Take a sneak peek at the final product of your preprocessing pipeline: clean, labeled data. This is exactly the format your `Dataset` and `DataLoaders` will use to feed the dispatcher during training.

* Feel free to change the values of `num_samples` and `random_state`.

In [None]:
# EDITABLE CELL

# Set the number of random samples to display, and random_state.
num_samples = 10
random_state = 25

# Display a sample of instruction and label pairs.
display(df[['instruction', 'label']].sample(num_samples, random_state=random_state).style.hide(axis="index"))

<a name='2'></a>
## 2 - Setting Up the Foundation: DistilBERT

With your data perfectly prepped, it's time to select the engine for your dispatcher. In modern NLP, you rarely build from scratch. Instead, you'll leverage a powerful, pre-trained foundation to give your project a massive head start.

Your choice is [DistilBERT](https://huggingface.co/docs/transformers/en/model_doc/distilbert): a lean, efficient, and powerful version of the original BERT. For a dispatcher that needs to be fast and responsive, DistilBERT is the perfect starting point.

Of course, a model is only as good as its understanding of language. Alongside the model, you'll load its corresponding **tokenizer**. This integral component is responsible for translating your raw text instructions into the numerical format that DistilBERT understands, acting as the bridge between human language and the model's brain.

* Download the pre-trained model and its tokenizer.

In [None]:
model_name="distilbert-base-uncased"
model_path="./distilbert-local-base"

# Ensure the model is downloaded
helper_utils.download_bert(model_name, model_path)

<br>

* Load the DistilBERT model and its tokenizer into memory, officially setting up the core of your AI dispatcher.

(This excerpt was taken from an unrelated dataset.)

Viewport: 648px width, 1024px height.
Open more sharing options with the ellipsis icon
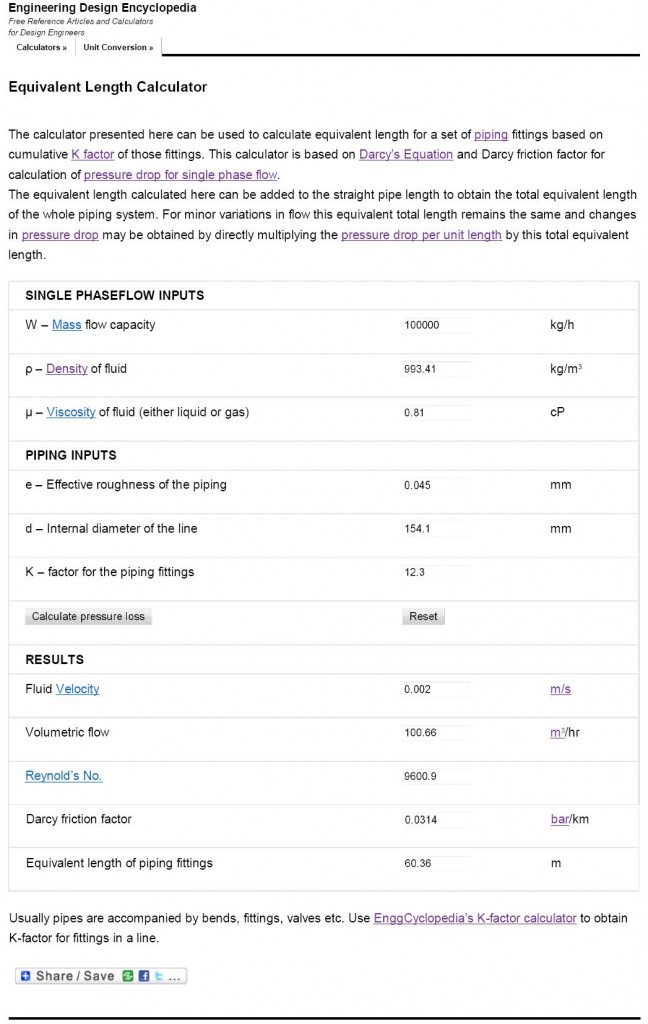pyautogui.click(x=174, y=975)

**Note**: You will see a warning that some weights were "newly initialized." This is expected. It confirms that you have successfully loaded the pre-trained DistilBERT base and attached a new, untrained classification head. 

In [None]:
# Get the number of unique classes from the 'category' column.
num_classes = df['category'].nunique()

# Load the pre-trained DistilBERT model and its tokenizer from the local path.
bert_model, bert_tokenizer = helper_utils.load_bert(model_path, 
                                                    num_classes=num_classes
                                                   )

<a name='3'></a>
## 3. Assembling the Data Feed for Training
Your model's engine (DistilBERT) is ready, and your fuel (the preprocessed data) is refined. Now, you need to build the pipeline that connects them.

This section is all about creating an efficient, automated data feed for your dispatcher. You'll construct the essential PyTorch components, a custom `Dataset` and powerful `DataLoaders`, that will handle tokenization, batching, and shuffling, ensuring a smooth and efficient training process.

<a name='3-1'></a>
### 3.1 - Creating a Custom PyTorch Dataset

The heart of your data pipeline will be a custom `InstructionDataset`. This is not going to be just a simple data container, but an intelligent component that will perform on-the-fly tokenization.

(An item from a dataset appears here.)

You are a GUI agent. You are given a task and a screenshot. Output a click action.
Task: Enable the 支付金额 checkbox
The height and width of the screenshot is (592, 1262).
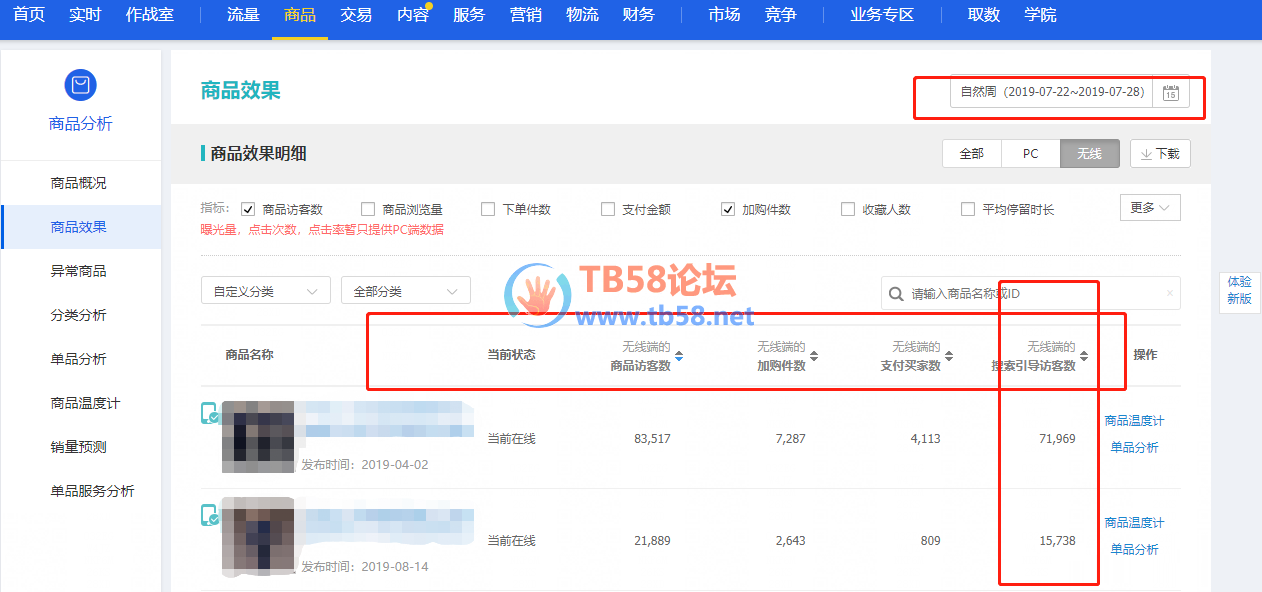[x=608, y=209]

Every time the training loop will request a sample, your `Dataset` will grab the raw text, instantly tokenize it with your DistilBERT tokenizer, and pair it with its correct label. This "just-in-time" processing is an efficient and standard practice in modern NLP pipelines.

<a name='ex-1'></a>
### Exercise 1 - InstructionDataset

Now it's your turn to build this core component. Implement the `InstructionDataset` class, which will serve as the blueprint for preparing each individual sample for your model.

**Your Task**:

* **Inside the `__init__` method:**
    * This method sets up the dataset. You need to store the lists of `texts` and `labels`, along with the `tokenizer`, so they can be used later.
    * Assign them as they are passed in to their corresponding instance attributes.
* **Inside the `__getitem__` method**:
    * **Fetch the data**: Get the specific `text` and `label` for the given index (`idx`).
    * **Tokenize the text**: Use the `self.tokenizer` to convert the raw `text` string into a processed `encoding`. You must set `truncation` to `True` and `max_length` to `512`.
        * This encoding will be a dictionary containing `input_ids` and `attention_mask`.
    * **Add the label**: Add the integer `label` to the encoding dictionary with the key `'labels'`. It's important to convert this label into a `torch.tensor` of type `torch.long`.
 
<details>
<summary><b><font color="green">Additional Code Hints (Click to expand if you are stuck)</font></b></summary>

If you're stuck, here is a more detailed breakdown.

**For the __init__ method:**
* This is a standard Python constructor. You're just saving the arguments for later use.
* For example, the first line will be `self.texts = texts`. Follow this pattern for `labels` and `tokenizer`.

**For the __getitem__ method**:
* Fetching the data: Use standard list indexing to get an item from your stored lists (e.g., `text = self.texts[idx]`).

* **Tokenizing**: The tokenizer is callable. You pass the `text` string, and `truncation` and `max_length` parameters. The call will look like this:
    * > `encoding = call the tokenizer on (the text, with the truncation option set to True, and the max_length option set to 512)`

* **Adding the label**: This is a two-part step. First, access the dictionary key: `encoding['labels'] = ....` The value you assign should be the label converted to the correct tensor type. This will look like this:
    > `encoding['labels'] = create a new torch.tensor(from the label, and set the dtype to torch's long integer type)`

</details>

In [None]:
# GRADED CLASS: InstructionDataset

class InstructionDataset(Dataset):
    """
    Custom PyTorch Dataset for text classification.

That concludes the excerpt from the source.